Conclusion: Claude 3.5 Sonnet outperformed the other models in most surgical subspecialties for image-based questions and was the only model to benefit significantly from image inclusion. These findings suggest that multimodal LLMs, particularly Claude 3.5 Sonnet, hold promise as diagnostic and educational support tools in surgical domains, and that variation in visual reasoning capabilities may account for model-level differences in image-based performance.

查看原文本刊更多论文

多模态大语言模型在日语外科专科考试中的表现。

背景：多模态大语言模型（llm）具有处理和集成文本和图像数据的能力，在医学领域有很好的应用前景。本研究旨在评估具有代表性的多模式法学硕士在2023年日本外科专科考试中的表现，重点关注不同外科专科的基于图像的问题。方法：共98道试题，包括43道基于图像的试题，来自2023年日本外科专科医师考试，对三个多模式LLMs: GPT-4 Omni， Claude 3.5 Sonnet和Gemini Pro 1.5。每个模型的性能在两种情况下进行评估：有图像和没有图像。采用McNemar检验进行统计分析，评价两种情况下准确度差异的显著性。结果：在3个llm中，Claude 3.5 Sonnet的整体准确率最高，达到84.69%，超过80%的合格阈值，符合日本外科学会制定的board认证标准。GPT-4 Omni以79.59%的准确率接近阈值，而Gemini Pro 1.5的准确率为61.22%。在基于图像的问题中，Claude 3.5 Sonnet在六个亚专业中的四个专业中表现出最高的准确性，并且是唯一一个在包含图像后表现出统计学显著改善的模型（76.74%的图像vs. 62.79%的图像，p = 0.041）。相比之下，GPT-4 Omni和Gemini Pro 1.5在包含图像后没有表现出显着的性能变化。结论：Claude 3.5 Sonnet在大多数外科亚专科的图像问题中表现优于其他模型，并且是唯一从图像包含中显著受益的模型。这些发现表明，多模态llm，特别是Claude 3.5 Sonnet，有望成为外科领域的诊断和教育支持工具，并且视觉推理能力的变化可能解释了基于图像的表现的模型水平差异。

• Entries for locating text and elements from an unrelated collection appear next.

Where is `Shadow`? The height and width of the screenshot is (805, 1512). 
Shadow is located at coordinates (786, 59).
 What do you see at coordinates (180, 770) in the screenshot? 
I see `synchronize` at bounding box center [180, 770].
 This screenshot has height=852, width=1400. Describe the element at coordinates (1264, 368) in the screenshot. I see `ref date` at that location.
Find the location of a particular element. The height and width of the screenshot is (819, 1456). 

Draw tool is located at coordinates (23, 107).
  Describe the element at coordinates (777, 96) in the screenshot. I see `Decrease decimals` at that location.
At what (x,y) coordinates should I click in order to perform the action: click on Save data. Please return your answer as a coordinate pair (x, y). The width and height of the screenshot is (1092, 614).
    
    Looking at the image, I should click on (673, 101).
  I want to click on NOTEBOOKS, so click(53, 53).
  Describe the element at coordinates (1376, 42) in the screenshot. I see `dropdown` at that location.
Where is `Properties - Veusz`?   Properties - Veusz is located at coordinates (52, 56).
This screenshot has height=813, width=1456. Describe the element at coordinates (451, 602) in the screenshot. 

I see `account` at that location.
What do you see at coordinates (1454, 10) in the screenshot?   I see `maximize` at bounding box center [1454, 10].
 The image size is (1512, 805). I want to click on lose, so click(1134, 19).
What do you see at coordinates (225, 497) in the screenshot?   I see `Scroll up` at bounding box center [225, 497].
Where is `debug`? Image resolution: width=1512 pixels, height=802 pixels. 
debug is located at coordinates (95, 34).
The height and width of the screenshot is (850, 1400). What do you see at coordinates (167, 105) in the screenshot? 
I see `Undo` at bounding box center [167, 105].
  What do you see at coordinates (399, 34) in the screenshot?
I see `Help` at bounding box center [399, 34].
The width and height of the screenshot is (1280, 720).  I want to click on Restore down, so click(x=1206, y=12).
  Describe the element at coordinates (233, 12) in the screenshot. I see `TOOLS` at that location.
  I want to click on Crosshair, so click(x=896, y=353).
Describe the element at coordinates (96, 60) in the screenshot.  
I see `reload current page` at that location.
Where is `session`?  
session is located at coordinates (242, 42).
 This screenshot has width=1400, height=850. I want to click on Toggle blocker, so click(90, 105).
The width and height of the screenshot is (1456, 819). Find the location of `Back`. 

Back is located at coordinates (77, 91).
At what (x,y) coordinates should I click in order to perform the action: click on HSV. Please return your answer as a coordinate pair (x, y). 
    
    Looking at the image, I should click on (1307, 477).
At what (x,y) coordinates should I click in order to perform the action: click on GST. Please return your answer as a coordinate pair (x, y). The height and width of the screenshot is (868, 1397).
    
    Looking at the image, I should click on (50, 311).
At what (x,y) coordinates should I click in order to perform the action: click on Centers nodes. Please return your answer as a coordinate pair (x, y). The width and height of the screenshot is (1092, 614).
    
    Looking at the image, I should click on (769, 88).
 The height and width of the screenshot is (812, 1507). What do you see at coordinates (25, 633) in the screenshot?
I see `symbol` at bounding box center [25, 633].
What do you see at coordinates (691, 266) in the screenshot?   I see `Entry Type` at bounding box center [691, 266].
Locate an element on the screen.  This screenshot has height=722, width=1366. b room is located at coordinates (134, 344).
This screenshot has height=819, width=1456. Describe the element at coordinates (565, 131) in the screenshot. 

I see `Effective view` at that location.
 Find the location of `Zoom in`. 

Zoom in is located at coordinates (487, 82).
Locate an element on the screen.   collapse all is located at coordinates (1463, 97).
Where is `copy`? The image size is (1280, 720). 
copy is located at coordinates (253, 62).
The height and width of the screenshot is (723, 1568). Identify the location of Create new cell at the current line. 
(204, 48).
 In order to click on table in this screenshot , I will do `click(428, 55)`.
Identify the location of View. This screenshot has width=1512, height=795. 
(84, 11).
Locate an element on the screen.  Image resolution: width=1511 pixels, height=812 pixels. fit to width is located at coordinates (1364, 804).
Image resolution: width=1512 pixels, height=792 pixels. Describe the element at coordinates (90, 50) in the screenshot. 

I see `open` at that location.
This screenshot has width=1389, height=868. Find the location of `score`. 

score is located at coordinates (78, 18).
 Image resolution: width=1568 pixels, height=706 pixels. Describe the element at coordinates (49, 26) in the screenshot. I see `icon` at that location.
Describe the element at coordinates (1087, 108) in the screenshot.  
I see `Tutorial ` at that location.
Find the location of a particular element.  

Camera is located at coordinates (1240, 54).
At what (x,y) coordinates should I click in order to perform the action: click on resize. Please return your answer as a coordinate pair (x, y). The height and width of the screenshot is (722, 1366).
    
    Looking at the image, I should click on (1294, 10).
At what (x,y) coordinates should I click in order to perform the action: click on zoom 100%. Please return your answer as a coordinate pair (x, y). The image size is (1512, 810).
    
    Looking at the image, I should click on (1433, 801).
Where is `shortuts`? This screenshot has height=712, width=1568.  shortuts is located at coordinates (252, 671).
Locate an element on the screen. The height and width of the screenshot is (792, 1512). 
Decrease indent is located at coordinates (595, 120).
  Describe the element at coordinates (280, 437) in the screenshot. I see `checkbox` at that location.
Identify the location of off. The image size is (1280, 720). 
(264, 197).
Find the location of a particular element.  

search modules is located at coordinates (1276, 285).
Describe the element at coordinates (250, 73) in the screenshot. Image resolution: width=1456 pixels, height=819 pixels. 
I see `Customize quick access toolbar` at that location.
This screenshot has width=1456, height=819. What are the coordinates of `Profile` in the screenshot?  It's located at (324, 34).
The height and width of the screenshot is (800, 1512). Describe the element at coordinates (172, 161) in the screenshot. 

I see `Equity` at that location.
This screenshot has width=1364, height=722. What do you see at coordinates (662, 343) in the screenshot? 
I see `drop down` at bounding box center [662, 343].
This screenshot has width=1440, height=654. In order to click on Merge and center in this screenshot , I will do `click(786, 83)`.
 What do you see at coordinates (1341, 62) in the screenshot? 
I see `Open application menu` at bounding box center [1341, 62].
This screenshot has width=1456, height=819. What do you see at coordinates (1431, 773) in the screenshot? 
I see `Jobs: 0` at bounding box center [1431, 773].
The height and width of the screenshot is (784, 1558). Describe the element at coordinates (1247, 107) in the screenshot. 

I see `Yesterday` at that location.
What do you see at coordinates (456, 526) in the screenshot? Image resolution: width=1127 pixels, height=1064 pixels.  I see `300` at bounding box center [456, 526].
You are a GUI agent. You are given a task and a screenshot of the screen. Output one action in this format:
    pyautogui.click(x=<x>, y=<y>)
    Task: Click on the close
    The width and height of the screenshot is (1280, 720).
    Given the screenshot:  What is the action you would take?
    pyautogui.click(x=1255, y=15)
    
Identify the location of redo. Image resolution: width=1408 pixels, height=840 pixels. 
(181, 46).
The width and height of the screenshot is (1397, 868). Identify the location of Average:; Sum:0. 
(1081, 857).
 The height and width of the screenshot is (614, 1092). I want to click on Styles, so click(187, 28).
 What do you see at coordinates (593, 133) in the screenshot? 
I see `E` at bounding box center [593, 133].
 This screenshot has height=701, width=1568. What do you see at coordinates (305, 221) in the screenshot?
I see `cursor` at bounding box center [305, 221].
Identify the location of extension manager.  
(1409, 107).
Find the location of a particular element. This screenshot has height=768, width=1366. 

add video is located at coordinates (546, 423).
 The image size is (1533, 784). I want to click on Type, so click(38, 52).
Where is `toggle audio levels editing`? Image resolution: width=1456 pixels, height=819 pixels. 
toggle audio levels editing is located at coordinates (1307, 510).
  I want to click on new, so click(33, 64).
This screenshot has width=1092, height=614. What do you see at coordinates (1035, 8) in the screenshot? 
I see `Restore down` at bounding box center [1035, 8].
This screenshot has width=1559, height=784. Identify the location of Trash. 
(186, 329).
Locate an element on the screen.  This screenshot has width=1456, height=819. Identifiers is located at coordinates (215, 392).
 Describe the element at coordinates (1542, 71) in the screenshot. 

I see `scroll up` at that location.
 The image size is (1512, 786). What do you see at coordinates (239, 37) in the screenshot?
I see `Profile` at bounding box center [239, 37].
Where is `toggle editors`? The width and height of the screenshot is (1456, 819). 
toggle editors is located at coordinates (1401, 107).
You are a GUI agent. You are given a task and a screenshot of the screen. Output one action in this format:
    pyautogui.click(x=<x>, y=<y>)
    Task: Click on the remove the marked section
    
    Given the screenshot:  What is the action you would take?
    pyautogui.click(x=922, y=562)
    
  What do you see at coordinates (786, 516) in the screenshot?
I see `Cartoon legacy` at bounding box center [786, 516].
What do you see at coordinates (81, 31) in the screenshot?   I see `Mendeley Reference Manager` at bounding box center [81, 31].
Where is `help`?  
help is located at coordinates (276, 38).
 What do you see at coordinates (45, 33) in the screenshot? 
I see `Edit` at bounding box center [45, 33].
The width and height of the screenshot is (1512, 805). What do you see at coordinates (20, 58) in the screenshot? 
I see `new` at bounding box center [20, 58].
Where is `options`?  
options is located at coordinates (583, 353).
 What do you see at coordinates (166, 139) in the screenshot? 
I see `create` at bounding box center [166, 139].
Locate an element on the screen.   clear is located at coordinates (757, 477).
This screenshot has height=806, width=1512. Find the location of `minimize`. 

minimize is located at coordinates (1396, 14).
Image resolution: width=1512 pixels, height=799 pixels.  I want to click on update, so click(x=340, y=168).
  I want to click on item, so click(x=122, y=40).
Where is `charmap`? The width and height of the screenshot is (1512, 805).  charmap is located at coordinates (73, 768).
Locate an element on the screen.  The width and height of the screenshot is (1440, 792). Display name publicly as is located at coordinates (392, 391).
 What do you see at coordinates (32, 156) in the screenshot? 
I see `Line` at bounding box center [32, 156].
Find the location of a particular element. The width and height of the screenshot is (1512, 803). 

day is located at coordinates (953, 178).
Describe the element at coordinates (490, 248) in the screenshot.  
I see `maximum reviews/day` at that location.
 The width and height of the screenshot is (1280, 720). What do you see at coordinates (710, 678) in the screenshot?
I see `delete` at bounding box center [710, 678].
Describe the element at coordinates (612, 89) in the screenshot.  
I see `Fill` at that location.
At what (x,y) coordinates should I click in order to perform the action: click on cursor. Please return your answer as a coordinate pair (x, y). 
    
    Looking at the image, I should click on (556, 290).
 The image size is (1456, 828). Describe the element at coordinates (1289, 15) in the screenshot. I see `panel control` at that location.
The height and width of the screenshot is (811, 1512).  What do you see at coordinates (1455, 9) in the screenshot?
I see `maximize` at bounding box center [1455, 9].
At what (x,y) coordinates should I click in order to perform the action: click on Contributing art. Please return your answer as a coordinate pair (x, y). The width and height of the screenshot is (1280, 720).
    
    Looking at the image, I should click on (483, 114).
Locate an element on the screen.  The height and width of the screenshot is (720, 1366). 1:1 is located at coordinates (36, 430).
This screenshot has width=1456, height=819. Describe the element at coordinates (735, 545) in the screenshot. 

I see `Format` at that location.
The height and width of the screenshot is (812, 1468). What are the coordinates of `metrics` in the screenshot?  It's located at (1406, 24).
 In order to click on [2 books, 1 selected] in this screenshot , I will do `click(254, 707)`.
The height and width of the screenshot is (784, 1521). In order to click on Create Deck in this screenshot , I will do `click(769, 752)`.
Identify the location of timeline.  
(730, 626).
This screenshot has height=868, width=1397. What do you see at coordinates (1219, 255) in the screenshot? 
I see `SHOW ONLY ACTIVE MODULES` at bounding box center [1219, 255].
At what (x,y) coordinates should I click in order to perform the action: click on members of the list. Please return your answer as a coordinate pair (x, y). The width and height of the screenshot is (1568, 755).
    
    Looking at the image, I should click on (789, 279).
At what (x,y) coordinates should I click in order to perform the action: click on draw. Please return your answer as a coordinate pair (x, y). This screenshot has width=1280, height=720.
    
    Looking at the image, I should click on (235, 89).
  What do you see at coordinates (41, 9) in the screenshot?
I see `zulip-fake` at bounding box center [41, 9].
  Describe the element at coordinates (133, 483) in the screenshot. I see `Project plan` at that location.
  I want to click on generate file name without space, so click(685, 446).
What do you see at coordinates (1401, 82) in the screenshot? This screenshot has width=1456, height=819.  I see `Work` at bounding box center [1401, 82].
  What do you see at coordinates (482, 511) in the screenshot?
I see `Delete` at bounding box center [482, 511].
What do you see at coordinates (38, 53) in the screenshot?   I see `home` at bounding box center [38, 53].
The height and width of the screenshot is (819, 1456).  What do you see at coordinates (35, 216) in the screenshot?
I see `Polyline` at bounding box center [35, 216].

本文章由计算机程序翻译，如有差异，请以英文原文为准。

求助全文

约1分钟内获得全文求助全文

来源期刊

BMC Medical Education EDUCATION, SCIENTIFIC DISCIPLINES-

CiteScore

4.90

自引率

11.10%

发文量

795

审稿时长

6 months

期刊介绍： BMC Medical Education is an open access journal publishing original peer-reviewed research articles in relation to the training of healthcare professionals, including undergraduate, postgraduate, and continuing education. The journal has a special focus on curriculum development, evaluations of performance, assessment of training needs and evidence-based medicine.